Durante i miei viaggi in giro per il mondo, mi è capitato spesso di sentire persone che si vantavano della loro capacità di mettere in una sola valigia ciò che gli sarebbe servito per più mesi. La chiave per riuscire a ridurre al minimo il proprio bagaglio è scegliere una varietà di abbigliamento, che possa essere utilizzato in più modi e che sia facile da lavare anche in situazioni difficili.

Foto di bluebirdsandteapots
Quando si viaggia su lunghi periodi, solitamente si passa più tempo in uno stesso posto, il che permette di svolgere qualche attività casalinga, come quella di lavare i capi già indossati che necessitano di una rinfrescata.
La situazione è diversa quando possiamo prenderci una sola settimana di ferie o al massimo due. Avendo poco tempo, non vogliamo certo perderne dell’altro lavando pile di abiti sporchi; nel contempo, non vogliamo neppure viaggiare con un bagaglio troppo pesante. Se il nostro viaggio ci porta in zone climatiche simili oppure verso una singola destinazione, il bagaglio non sarà difficile da gestire. La situazione si complica se il nostro viaggio prevede più destinazioni, con climi completamente differenti che necessitano di abbigliamento differenziato; in questo caso ogni singolo capo da mettere in valigia andrà considerato con la massima attenzione e dovrà essere il più possibile versatile.
Qualche tempo prima della partenza è opportuno fare qualche ricerca sulla destinazione e sulle previsioni meteo. Se non si è mai stati prima in quel posto, è consigliabile cercare delle informazioni che riguardino gli usi, soprattutto per l’abbigliamento (in caso siano previsti negli incontri di lavoro, è bene avere l’abito adatto).
Siccome la maggior parte del contenuto di una valigia è dato dall’abbigliamento necessario a passeggiate, cene, oppure agli incontri di lavoro, prima di partire dovremmo farci un quadro preciso di ciò che ci aspetta, in modo da poter definire meglio la tipologia di abbigliamento necessario, senza lasciarsi trasportare da fantasie lussuose.

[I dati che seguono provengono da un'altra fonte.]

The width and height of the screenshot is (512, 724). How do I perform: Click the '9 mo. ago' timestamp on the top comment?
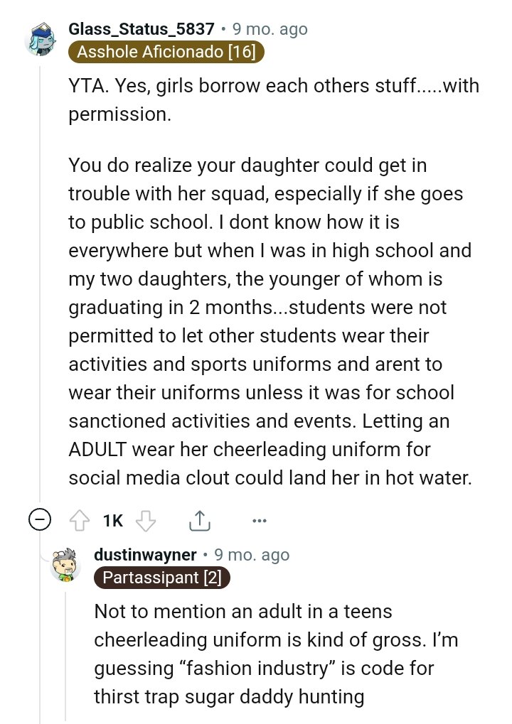point(269,28)
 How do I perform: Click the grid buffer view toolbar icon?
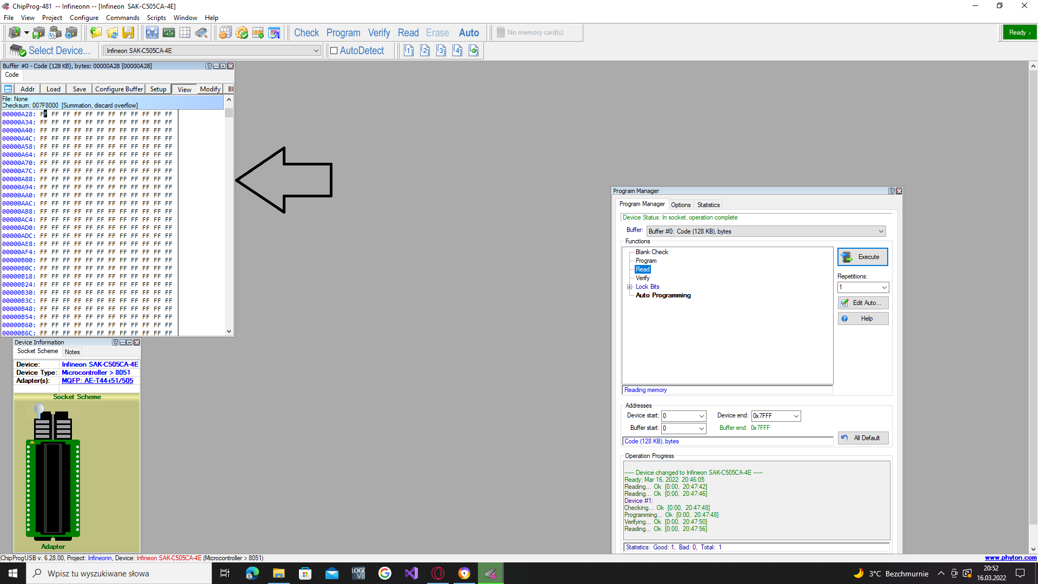tap(185, 33)
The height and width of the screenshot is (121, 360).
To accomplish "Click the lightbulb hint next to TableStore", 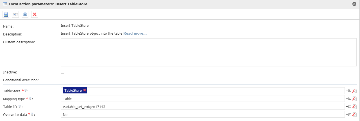I will 26,91.
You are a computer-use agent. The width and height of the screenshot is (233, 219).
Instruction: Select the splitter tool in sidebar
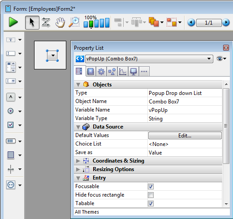(x=11, y=169)
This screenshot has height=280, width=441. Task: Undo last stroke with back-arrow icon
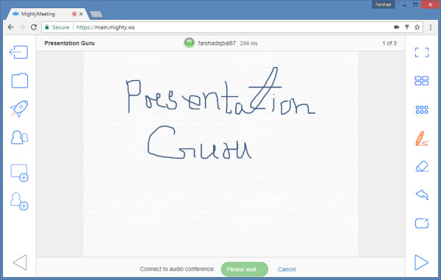[x=422, y=195]
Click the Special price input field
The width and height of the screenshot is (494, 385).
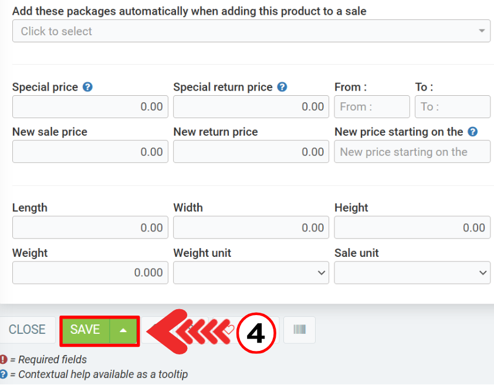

Fondamentale quindi, per ridurre il bagaglio al minimo, non lasciarsi prendere la mano dall’entusiasmo del viaggio o dalla fretta, nel caso di viaggi di lavoro, ma ragionare pragmaticamente su ciò che ci servirà realmente; se abbiamo anche solo il dubbio che un capo non ci possa servire, allora possiamo lasciarlo a casa con tutta tranquillità.
La scelta della valigia
La scelta della valigia è molto importante; meglio se leggera, resistente e facile da manovrare e soprattutto non troppo grande. Il materiale che vi consiglio, se si viaggia frequentemente, è una cordura da 1000 denari (i denari indicano la tenuta della tessitura) o in nylon balistico da 2000 denari.
Molto comodi sono anche gli zaini che dispongono di una maniglia telescopica e di allacciature esterne che permettono di fermarci eventualmente qualcosa di aggiuntivo. Se non si è il tipo da zaino, è utile che la valigia abbia le ruote multidirezionali e una lunga maniglia telescopica che permetta di appoggiarvi sopra il bagaglio a mano. E’ bene testare che il peso complessivo non sia troppo pesante da tirare con un solo braccio.

Foto di Fireflyez76
Per il bagaglio a mano vi consiglio di sceglierne di quelli con la tasca rimuovibile tramite zip, utilizzabile anche come semplice borsa o comunque una piccola valigia che sia espandibile e con comparti separati, che possa essere stipata nella zona sotto il sedile di fronte. Questa borsa può essere utile per trasportare PC o iPad, la macchina fotografica, il telefono, il caricabatterie, libri, qualcosa da mangiare, gli occhiali da soli, i documenti e qualsiasi altra cosa ci sia utile avere a portata di mano.